From a biopsychosocial model, factors of vulnerability have been detected at the level of genetics, personality, gender (ratio of 10 females to 1 male) and environment (western countries or westernized cultures where there is greater social pressure for being thin).
Nonetheless, the most salient factor leading to ED is to carry out a diet without the adequate advice and monitoring of a nutritionist.
The treatment is based on three main pillars: nutrition, psychology, and family. As for nutrition, it has proven that malnutrition affects the body and brain, since the malnourished patient decreases their brain activity as a compensatory way to save energy. This causes a decrease in mood, develops bizarre eating patterns, and increases obsessive behavior.

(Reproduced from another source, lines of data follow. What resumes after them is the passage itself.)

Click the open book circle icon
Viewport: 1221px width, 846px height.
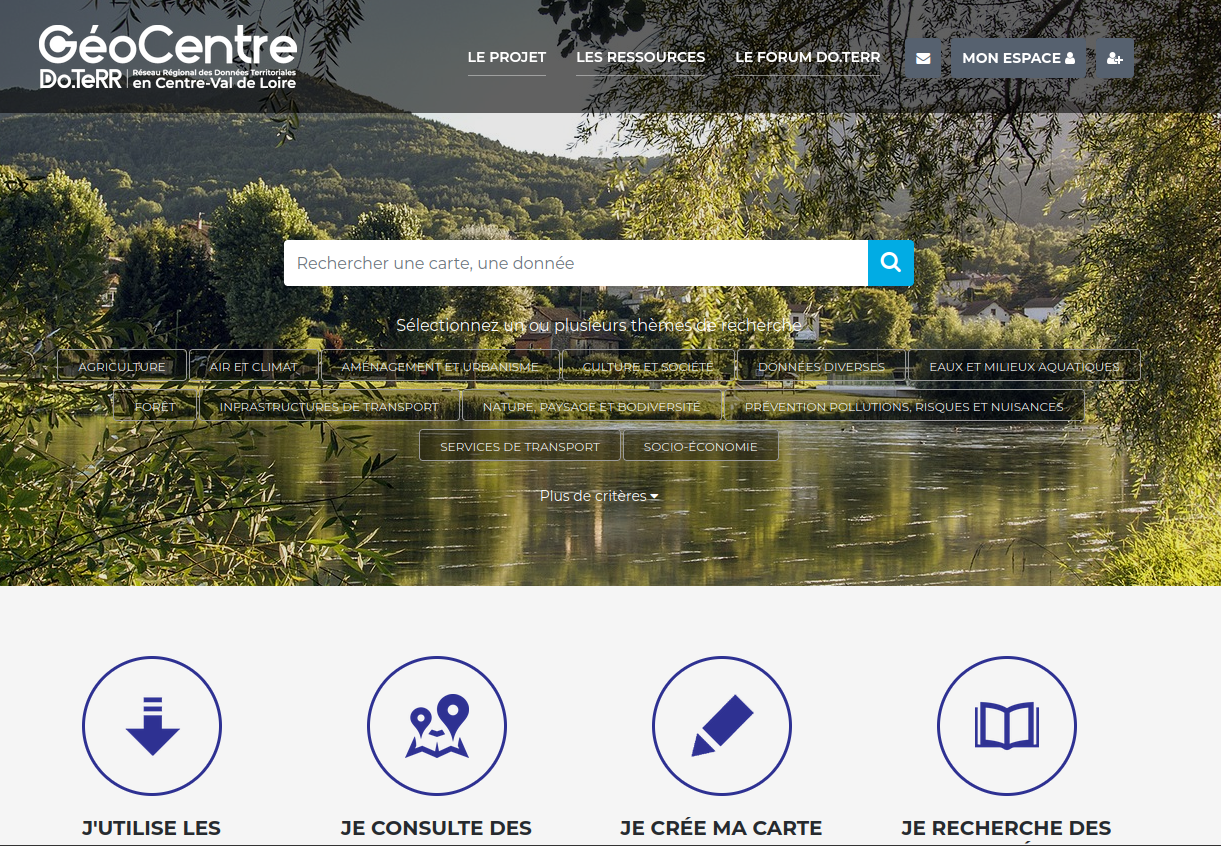1007,726
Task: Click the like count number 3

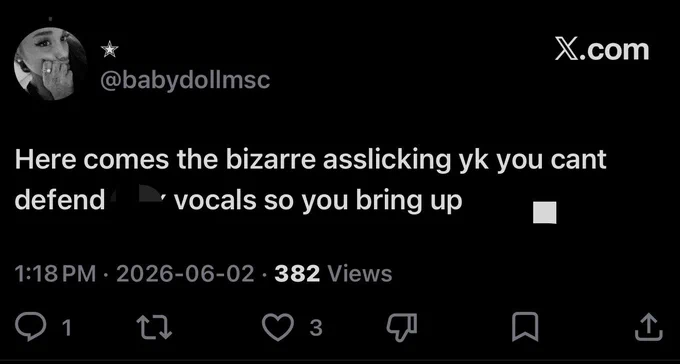Action: click(x=316, y=328)
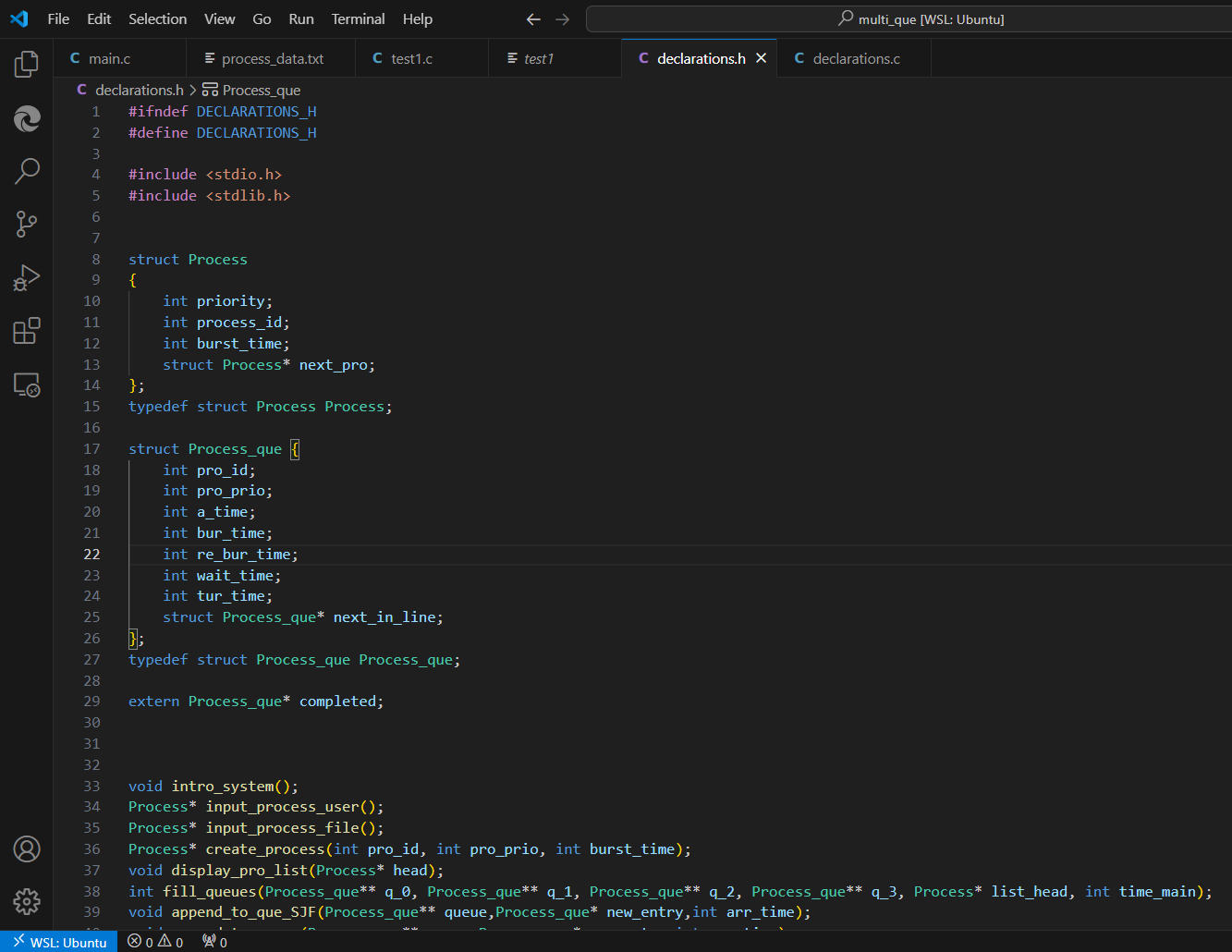1232x952 pixels.
Task: Click the Accounts icon in the activity bar
Action: pyautogui.click(x=27, y=848)
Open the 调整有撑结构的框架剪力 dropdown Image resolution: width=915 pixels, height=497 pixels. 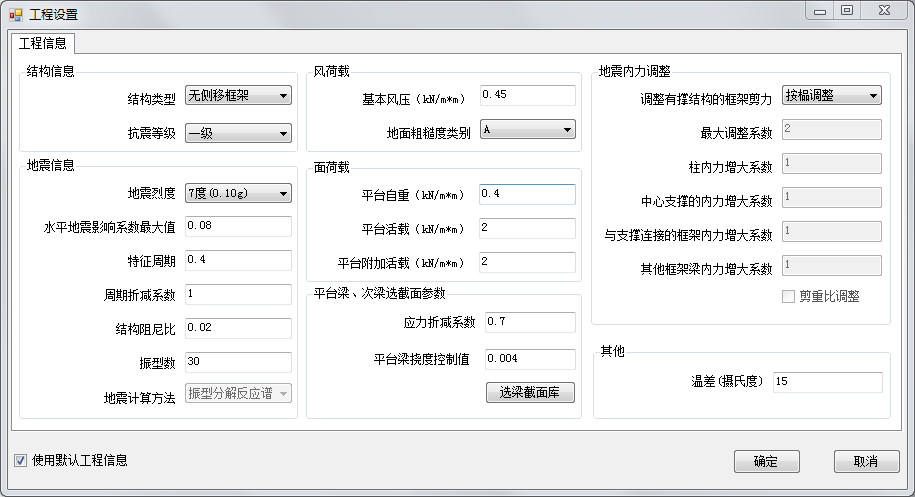click(831, 96)
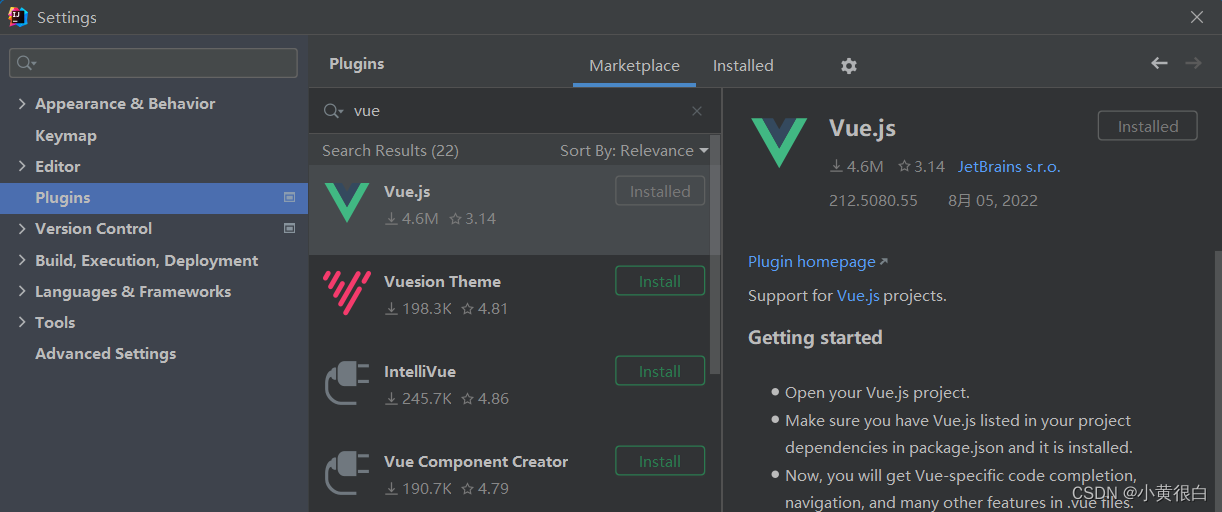Switch to the Installed tab

click(x=743, y=65)
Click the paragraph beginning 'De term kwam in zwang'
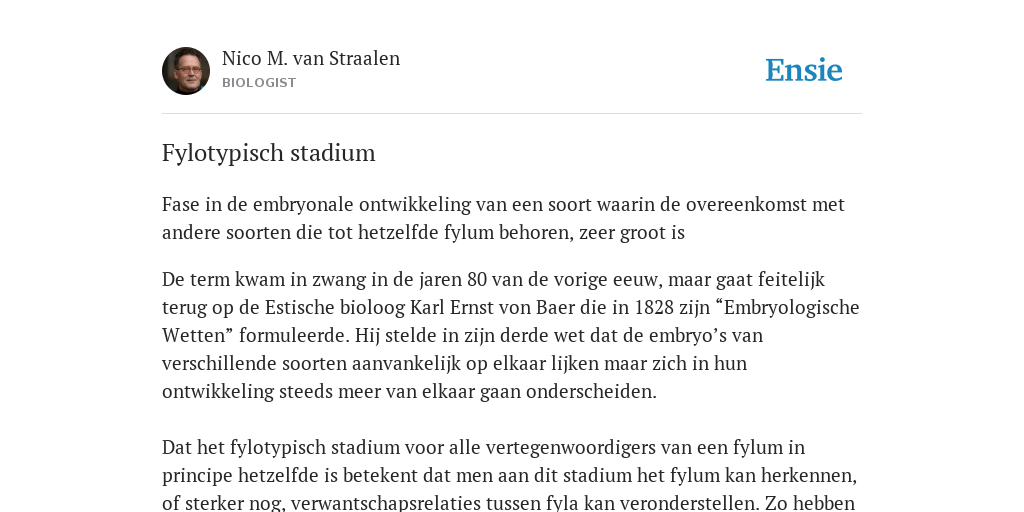The height and width of the screenshot is (512, 1024). tap(511, 335)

As for the psychological pillar, it is crucial to identify that false perception on weight, myths about eating and inadequate conduct that sustain ED behavior.
The last and fundamental pillar requires the cooperation of family members by maintain an effective channel of communication, providing information, and changing certain behavioral patterns. They should try to understand the patient’s behavior as well as their fears; in this manner, they can support the patient in a process that can become painfully slow.

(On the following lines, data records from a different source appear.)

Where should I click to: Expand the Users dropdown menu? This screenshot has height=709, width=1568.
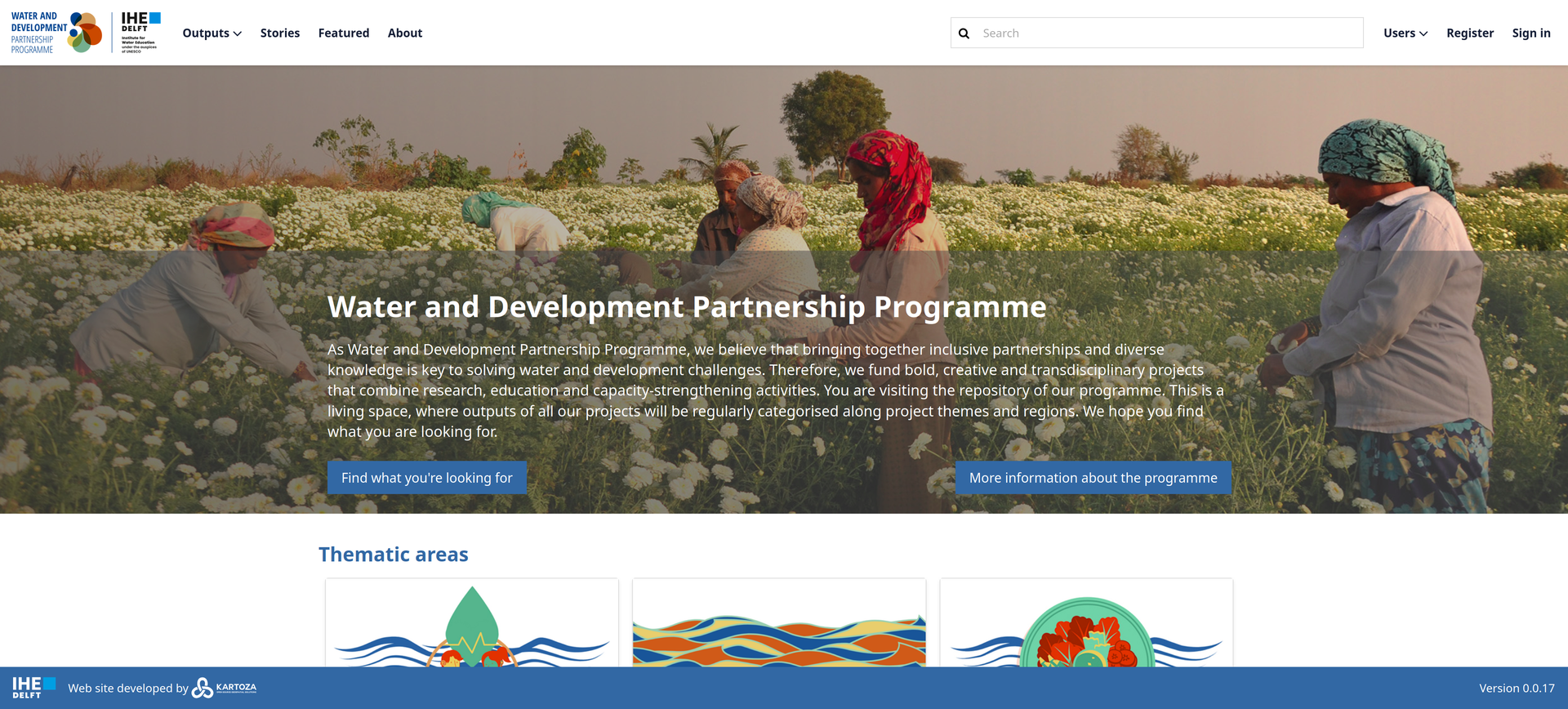1405,33
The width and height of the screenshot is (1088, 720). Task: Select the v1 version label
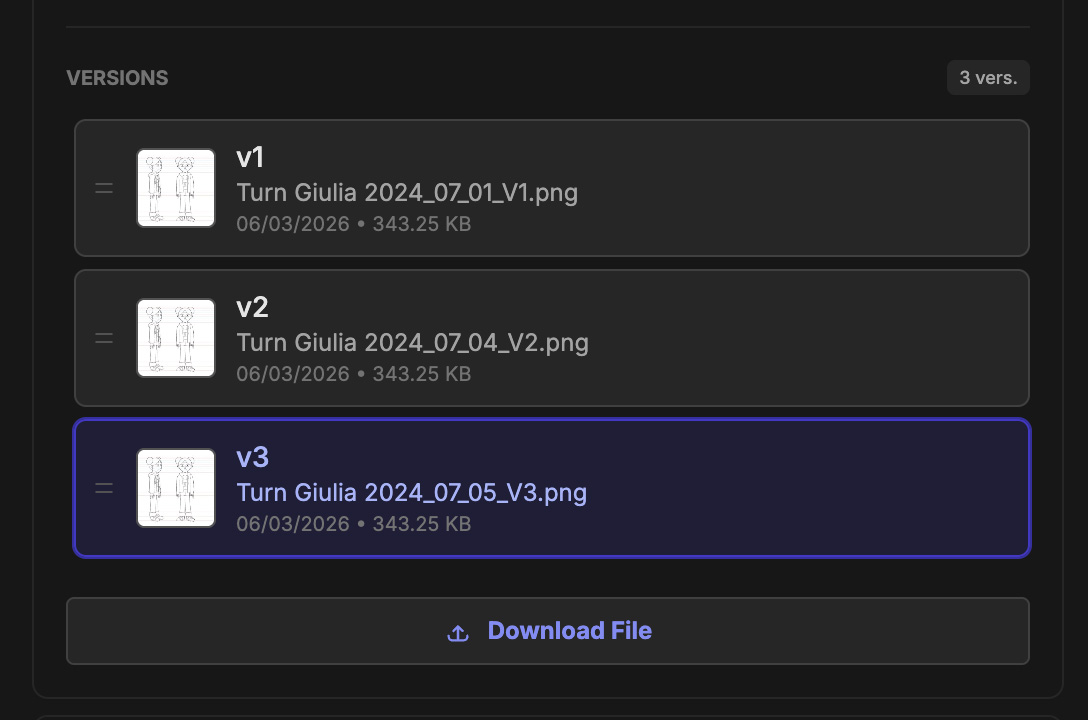pyautogui.click(x=250, y=158)
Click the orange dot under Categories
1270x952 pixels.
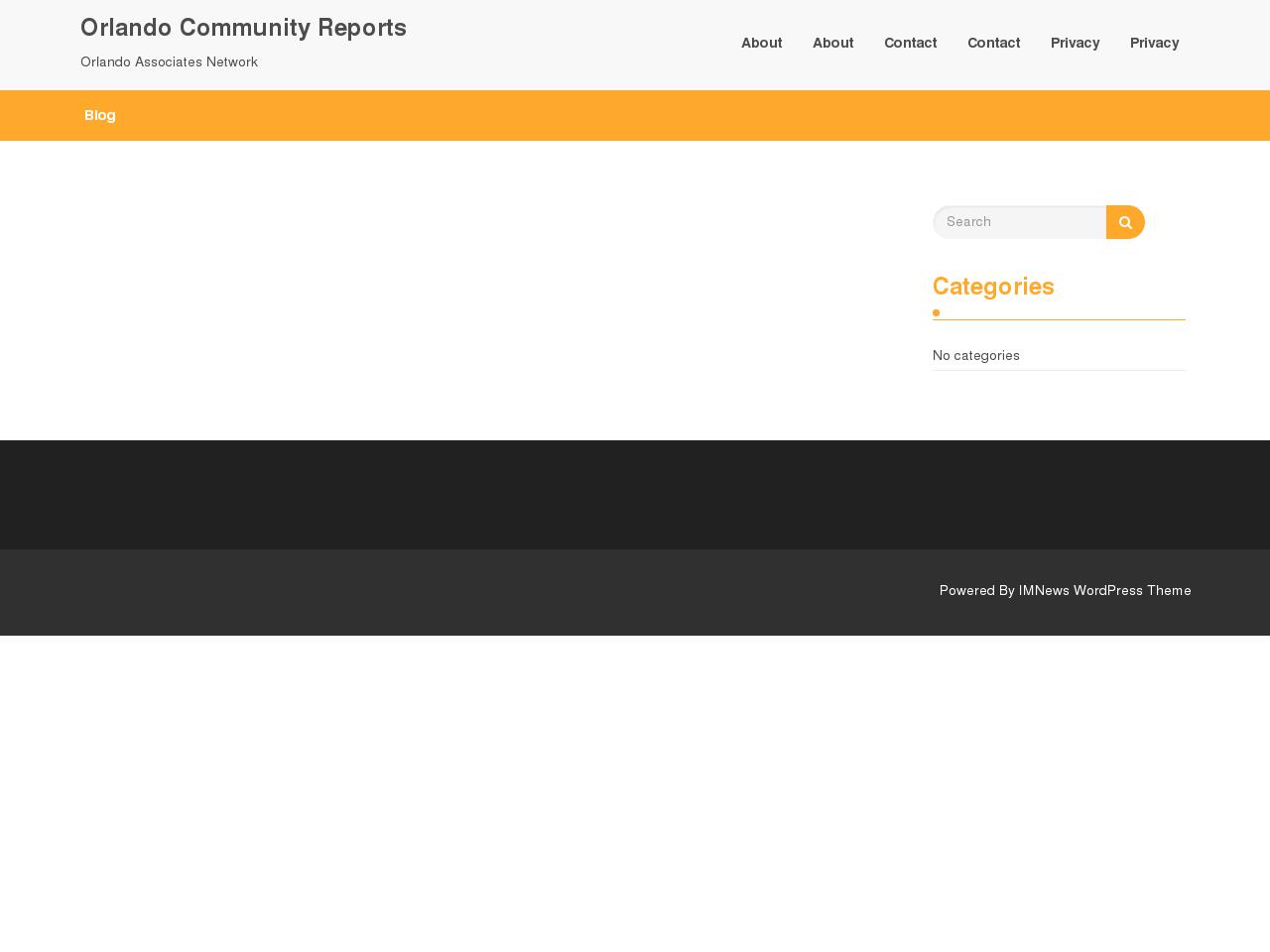click(936, 313)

Any illness within the family is stressful and they must adapt to the new experienced reality; nonetheless, this stress will become greater if we lack awareness on the disorder and its consequences. In the words of French writer Alexander Dumas (1803-1870): “unknown dangers inspire the most fear”.
It is important to seek professional help on these disorders and how to handle them. During the process of recovery, there may be relapses; it should be understood that ED treatment can range from 2-4 years. Sometimes the family members also need help since the process can be emotionally draining and affect their physical and emotional help.

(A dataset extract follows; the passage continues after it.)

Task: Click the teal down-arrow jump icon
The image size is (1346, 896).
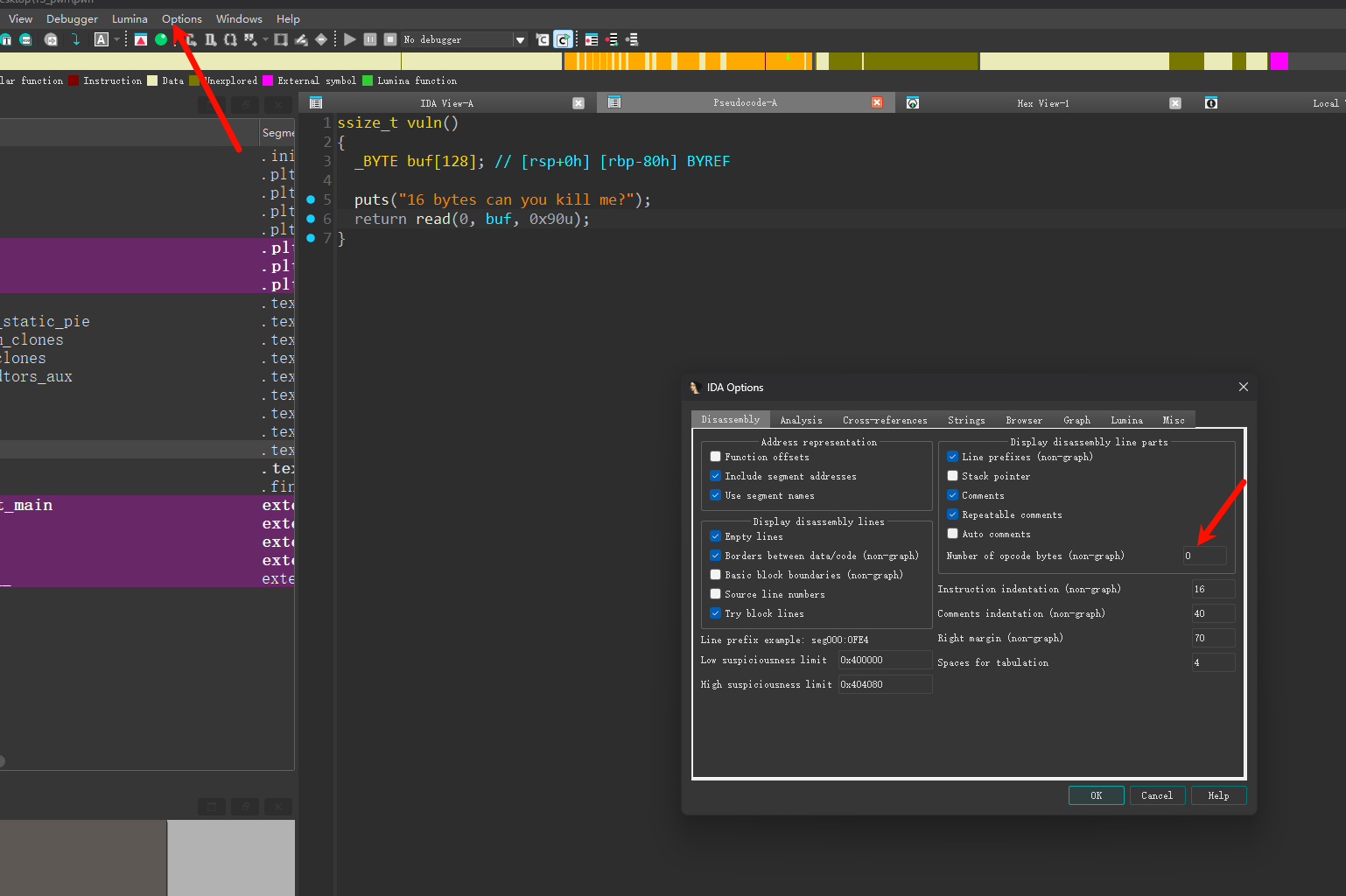Action: tap(76, 39)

Although in recent decades great progress has been made in the diagnosis and detection of ED, this is not a new disorder; the act of intentional starvation through fasting goes back to biblical times; however, talk of anorexia nervosa began in the 17th century. We know historical figures such as Catherine of Siena who suffered from an anorexia nervosa very similar to those currently described in the Diagnostic and Statistical Manual of Mental Disorders (DSM-5).
Other documents date back to Ancient Rome, which describe behaviors more typical of bulimia nervosa, binge eating. They describe how after copious ingestion, some people practiced purging or self-induced vomiting. The first cases of bulimia nervosa appeared in Germany in the 30s, but it was in the late 70s when an American doctor named Russell defined bulimia nervosa as we know it today.
Anorexia nervosa is more common in adolescence, between 12 and 18 years; while bulimia nervosa will commonly show in later stages of life, between 25 and 40 years. Although they are increasingly showing up at a younger age, 8 years, or at much older, over 50. Sometimes the eating disorder may take longer to show and it is detected late. Bulimia nervosa symptoms may go more unnoticed since they do not show the degree of malnutrition that anorexia nervosa does.